== INFORMATION ==
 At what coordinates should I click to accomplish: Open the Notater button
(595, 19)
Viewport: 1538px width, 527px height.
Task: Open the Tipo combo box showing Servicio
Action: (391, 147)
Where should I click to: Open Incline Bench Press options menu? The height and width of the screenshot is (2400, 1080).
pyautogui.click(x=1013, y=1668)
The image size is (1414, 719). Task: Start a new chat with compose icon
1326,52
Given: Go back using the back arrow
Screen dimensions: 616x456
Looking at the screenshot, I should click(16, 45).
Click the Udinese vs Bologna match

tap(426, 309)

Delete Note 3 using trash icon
===
* _WHAT TO WORK ON_
Emit the records above again, exactly, with no line skipped.

* _COMPLETED EXERCISE_
 At what coordinates should I click to accomplish: Open the Notater button
(595, 19)
Viewport: 1538px width, 527px height.
Task: Open the Tipo combo box showing Servicio
Action: (391, 147)
Where should I click to: Open Incline Bench Press options menu? The height and width of the screenshot is (2400, 1080).
pyautogui.click(x=1013, y=1668)
The image size is (1414, 719). Task: Start a new chat with compose icon
1326,52
Given: Go back using the back arrow
Screen dimensions: 616x456
Looking at the screenshot, I should click(16, 45).
Click the Udinese vs Bologna match

tap(426, 309)

Delete Note 3 using trash icon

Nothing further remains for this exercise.